## Task instructions
a – Answer these from the article on Edgardo Bauza, one answer per line:
(i) At which stadium did Bauza speak on Monday?
(ii) How long did he say he had wanted to prepare?
(iii) Which two players are named as part of his full squad?
b – In the article on Edgardo Bauza, retype the passage from "BANGKOK, THAILAND //" up to and including "UAE national team.".
c – Shorten the paragraph of the article on Edgardo Bauza that begins "Twelve days since he first began training" and keep its main facts.

Start of Source text

Edgardo Bauza has getting on with the UAE players as they prepare for their World Cup qualifier against Thailand on Tuesday. Courtesy UAE FA
Edgardo Bauza has getting on with the UAE players as they prepare for their World Cup qualifier against Thailand on Tuesday. Courtesy UAE FA
Edgardo Bauza has getting on with the UAE players as they prepare for their World Cup qualifier against Thailand on Tuesday. Courtesy UAE FA
Edgardo Bauza has getting on with the UAE players as they prepare for their World Cup qualifier against Thailand on Tuesday. Courtesy UAE FA

Twelve days not perfect but enough for Edgardo Bauza as UAE take on depleted Thailand


John McAuley
  • English
  • Arabic

BANGKOK, THAILAND // Edgardo Bauza was asked the question, and he gave what appeared to be an honest answer.

“I’ve had 12 days to prepare, when I wanted to spend one month,” the Argentine said at Bangkok’s Rajamangala Stadium on Monday, the eve of his first competitive fixture in charge of the UAE national team.

Twelve days since he first began training with a full squad, with Omar Abdulrahman, Ahmed Khalil and all. Twelve days with the UAE’s best 20-something players, give or take, as they prepare for Tuesday’s must-win World Cup qualifier against Thailand.

End of Source text
Start of Dataset extract

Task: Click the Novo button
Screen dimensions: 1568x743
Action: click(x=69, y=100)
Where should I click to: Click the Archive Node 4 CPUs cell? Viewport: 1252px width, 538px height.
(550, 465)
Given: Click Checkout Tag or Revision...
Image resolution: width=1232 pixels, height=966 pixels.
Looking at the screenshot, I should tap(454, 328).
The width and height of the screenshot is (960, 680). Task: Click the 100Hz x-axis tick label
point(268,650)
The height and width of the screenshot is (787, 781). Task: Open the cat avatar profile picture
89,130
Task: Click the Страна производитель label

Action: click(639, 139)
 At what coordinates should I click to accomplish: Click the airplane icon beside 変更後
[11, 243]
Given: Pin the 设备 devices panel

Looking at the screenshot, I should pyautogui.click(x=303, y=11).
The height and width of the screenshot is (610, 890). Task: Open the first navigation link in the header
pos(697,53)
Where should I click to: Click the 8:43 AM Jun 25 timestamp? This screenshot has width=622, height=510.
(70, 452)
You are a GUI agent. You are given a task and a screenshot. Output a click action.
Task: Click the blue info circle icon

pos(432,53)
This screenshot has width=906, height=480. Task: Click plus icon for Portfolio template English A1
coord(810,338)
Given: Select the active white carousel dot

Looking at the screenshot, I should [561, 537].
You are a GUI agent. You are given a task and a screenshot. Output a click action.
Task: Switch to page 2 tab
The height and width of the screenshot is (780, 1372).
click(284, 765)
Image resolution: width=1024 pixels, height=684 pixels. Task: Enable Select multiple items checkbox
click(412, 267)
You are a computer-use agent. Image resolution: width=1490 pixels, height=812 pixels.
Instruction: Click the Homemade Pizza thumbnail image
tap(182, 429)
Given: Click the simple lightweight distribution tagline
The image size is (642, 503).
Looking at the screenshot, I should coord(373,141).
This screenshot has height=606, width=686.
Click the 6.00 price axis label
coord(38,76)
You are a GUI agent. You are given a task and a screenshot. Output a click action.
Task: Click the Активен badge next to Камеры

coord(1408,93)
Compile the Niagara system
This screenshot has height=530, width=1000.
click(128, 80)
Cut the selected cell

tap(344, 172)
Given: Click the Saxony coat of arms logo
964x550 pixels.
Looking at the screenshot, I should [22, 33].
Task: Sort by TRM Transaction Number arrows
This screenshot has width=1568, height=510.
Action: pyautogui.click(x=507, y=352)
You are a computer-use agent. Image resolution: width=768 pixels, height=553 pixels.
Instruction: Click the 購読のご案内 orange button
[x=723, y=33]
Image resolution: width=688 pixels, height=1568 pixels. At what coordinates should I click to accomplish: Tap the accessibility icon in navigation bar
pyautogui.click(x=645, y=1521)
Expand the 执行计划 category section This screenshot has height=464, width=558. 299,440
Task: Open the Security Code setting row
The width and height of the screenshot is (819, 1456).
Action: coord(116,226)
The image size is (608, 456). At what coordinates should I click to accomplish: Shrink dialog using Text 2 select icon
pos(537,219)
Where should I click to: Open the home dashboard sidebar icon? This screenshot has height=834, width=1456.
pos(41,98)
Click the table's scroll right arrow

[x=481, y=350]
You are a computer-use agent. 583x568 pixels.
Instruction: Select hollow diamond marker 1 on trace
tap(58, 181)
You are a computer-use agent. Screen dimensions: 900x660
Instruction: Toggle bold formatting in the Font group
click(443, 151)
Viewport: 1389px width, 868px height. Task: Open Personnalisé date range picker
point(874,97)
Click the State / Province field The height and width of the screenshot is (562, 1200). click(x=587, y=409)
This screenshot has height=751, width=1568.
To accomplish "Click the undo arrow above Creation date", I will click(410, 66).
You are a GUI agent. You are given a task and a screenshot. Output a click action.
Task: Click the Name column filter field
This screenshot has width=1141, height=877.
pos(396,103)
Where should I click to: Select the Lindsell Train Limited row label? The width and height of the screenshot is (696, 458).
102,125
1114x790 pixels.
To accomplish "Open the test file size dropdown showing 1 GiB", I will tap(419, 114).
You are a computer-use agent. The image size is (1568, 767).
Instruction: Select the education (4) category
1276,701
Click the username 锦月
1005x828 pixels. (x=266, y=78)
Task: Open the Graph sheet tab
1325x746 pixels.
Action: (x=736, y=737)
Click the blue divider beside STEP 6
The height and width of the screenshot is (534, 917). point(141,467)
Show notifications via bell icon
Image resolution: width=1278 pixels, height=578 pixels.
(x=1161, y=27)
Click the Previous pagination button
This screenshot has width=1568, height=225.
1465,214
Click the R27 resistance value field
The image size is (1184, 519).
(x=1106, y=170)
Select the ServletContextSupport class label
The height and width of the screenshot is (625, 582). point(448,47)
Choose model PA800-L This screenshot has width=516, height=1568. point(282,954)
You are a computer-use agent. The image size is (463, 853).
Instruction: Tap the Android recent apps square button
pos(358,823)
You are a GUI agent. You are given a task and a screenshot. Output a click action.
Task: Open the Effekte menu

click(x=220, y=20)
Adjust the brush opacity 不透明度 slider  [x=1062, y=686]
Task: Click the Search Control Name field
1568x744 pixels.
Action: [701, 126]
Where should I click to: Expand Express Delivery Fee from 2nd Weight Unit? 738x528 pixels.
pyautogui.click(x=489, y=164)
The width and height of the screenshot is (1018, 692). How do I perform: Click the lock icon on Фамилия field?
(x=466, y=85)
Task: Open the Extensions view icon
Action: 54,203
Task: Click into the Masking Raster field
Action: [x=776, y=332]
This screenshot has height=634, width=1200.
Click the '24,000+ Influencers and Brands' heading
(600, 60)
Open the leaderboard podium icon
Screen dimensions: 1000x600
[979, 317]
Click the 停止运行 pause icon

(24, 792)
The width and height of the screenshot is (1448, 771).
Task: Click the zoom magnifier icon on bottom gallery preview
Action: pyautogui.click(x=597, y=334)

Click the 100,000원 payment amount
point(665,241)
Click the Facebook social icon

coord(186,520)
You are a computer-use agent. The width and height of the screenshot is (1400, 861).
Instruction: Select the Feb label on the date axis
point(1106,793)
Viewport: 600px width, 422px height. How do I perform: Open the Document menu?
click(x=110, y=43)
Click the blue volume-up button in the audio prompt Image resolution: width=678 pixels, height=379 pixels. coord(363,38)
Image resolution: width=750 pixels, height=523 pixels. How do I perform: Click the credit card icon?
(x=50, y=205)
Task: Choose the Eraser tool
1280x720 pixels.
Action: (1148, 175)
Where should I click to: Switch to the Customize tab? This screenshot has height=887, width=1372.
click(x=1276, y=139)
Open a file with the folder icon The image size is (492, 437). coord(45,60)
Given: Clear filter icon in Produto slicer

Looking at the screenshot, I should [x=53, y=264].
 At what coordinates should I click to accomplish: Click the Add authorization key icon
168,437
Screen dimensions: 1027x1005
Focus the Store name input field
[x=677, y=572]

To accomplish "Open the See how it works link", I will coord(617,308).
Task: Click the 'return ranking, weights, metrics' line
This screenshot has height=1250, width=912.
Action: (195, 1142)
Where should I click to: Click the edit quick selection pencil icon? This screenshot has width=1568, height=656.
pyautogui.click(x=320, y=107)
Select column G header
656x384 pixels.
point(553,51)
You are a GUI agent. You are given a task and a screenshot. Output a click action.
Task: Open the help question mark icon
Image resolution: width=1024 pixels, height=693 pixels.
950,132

End of Dataset extract

## Responses in order
a –
(i) Bangkok's Rajamangala Stadium
(ii) One month
(iii) Omar Abdulrahman and Ahmed Khalil

b –
BANGKOK, THAILAND // Edgardo Bauza was asked the question, and he gave what appeared to be an honest answer.

“I’ve had 12 days to prepare, when I wanted to spend one month,” the Argentine said at Bangkok’s Rajamangala Stadium on Monday, the eve of his first competitive fixture in charge of the UAE national team.

c – For twelve days, Bauza has trained a full squad of the UAE's best 20-something players, including Omar Abdulrahman and Ahmed Khalil, ahead of Tuesday's must-win World Cup qualifier against Thailand.